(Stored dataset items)
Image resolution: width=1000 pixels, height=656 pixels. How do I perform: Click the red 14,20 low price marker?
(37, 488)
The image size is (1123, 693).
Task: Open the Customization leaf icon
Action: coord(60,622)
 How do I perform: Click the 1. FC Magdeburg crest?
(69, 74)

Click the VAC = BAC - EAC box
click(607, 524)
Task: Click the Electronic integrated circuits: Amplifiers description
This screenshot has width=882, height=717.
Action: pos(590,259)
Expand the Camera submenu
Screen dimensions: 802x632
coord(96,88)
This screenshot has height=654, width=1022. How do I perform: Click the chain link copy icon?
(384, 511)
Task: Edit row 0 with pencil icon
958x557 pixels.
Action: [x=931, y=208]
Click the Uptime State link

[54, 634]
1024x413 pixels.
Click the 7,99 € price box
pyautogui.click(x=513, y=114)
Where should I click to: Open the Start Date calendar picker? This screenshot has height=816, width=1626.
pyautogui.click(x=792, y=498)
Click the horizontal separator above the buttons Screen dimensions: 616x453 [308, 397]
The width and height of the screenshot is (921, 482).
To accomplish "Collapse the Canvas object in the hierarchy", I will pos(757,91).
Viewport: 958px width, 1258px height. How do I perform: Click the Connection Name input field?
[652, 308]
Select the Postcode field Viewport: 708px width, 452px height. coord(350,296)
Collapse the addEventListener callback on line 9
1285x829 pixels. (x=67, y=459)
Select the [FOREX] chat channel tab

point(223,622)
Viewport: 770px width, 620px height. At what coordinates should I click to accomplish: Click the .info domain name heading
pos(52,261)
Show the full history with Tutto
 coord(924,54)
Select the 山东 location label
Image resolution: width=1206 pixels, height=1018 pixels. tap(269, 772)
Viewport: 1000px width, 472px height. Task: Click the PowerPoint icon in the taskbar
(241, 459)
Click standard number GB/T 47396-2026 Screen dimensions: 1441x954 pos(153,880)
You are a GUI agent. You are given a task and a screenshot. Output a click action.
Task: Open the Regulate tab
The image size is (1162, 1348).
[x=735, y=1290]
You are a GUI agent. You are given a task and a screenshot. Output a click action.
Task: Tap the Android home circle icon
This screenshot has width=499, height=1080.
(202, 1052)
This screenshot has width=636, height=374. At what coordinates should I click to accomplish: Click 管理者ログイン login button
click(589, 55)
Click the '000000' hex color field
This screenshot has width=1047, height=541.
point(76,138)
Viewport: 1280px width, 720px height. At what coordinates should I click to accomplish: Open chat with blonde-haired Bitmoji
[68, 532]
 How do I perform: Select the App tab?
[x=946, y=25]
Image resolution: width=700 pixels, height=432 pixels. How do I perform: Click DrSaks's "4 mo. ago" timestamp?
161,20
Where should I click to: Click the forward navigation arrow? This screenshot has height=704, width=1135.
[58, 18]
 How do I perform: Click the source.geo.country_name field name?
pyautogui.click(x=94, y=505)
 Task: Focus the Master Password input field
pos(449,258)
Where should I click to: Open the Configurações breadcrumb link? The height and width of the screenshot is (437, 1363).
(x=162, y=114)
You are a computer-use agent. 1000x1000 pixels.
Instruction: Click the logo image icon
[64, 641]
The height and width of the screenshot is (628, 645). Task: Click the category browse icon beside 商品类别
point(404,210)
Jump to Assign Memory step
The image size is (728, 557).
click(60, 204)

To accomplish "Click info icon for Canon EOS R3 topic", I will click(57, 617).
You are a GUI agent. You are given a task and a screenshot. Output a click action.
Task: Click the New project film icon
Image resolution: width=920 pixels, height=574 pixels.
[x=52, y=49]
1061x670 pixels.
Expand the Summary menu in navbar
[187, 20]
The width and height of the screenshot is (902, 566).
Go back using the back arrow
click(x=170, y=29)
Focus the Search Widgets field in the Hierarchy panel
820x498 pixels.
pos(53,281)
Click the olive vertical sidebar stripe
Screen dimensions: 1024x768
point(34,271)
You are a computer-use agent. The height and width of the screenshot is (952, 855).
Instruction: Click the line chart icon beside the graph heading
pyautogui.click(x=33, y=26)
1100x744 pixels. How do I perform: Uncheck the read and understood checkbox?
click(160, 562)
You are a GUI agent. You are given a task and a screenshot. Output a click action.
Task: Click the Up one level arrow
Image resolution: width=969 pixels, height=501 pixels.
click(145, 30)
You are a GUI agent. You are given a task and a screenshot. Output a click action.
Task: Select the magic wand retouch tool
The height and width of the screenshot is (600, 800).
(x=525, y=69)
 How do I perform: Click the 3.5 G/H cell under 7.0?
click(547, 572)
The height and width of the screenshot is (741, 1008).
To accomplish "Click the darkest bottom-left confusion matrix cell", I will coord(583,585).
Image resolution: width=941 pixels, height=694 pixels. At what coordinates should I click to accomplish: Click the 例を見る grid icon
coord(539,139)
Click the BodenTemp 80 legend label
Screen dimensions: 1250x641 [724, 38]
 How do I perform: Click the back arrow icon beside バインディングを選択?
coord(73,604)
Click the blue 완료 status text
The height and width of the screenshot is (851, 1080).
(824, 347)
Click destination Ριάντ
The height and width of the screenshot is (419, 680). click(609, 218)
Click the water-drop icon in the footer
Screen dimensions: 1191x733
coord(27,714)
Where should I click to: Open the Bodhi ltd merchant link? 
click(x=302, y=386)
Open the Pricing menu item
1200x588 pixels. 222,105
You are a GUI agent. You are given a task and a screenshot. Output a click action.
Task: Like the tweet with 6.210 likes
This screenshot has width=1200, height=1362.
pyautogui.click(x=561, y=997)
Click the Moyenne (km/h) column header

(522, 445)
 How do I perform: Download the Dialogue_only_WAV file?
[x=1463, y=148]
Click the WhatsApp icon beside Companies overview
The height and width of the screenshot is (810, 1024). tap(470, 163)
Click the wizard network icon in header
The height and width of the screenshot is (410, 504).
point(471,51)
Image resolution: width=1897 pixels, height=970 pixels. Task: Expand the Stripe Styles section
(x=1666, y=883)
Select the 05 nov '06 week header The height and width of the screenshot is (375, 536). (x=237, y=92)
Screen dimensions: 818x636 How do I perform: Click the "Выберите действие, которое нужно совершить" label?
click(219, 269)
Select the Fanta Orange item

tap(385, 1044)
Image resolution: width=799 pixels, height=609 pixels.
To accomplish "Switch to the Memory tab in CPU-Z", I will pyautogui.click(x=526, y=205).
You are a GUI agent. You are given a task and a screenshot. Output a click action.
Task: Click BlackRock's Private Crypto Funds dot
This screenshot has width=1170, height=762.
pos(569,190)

• **Try it**
All lines with the string "will" must be copied from the data.

• **Solution for this task**
To accomplish "Collapse the Canvas object in the hierarchy", I will pos(757,91).
To accomplish "Click info icon for Canon EOS R3 topic", I will click(57, 617).
To accomplish "Click the darkest bottom-left confusion matrix cell", I will coord(583,585).
To accomplish "Switch to the Memory tab in CPU-Z", I will pyautogui.click(x=526, y=205).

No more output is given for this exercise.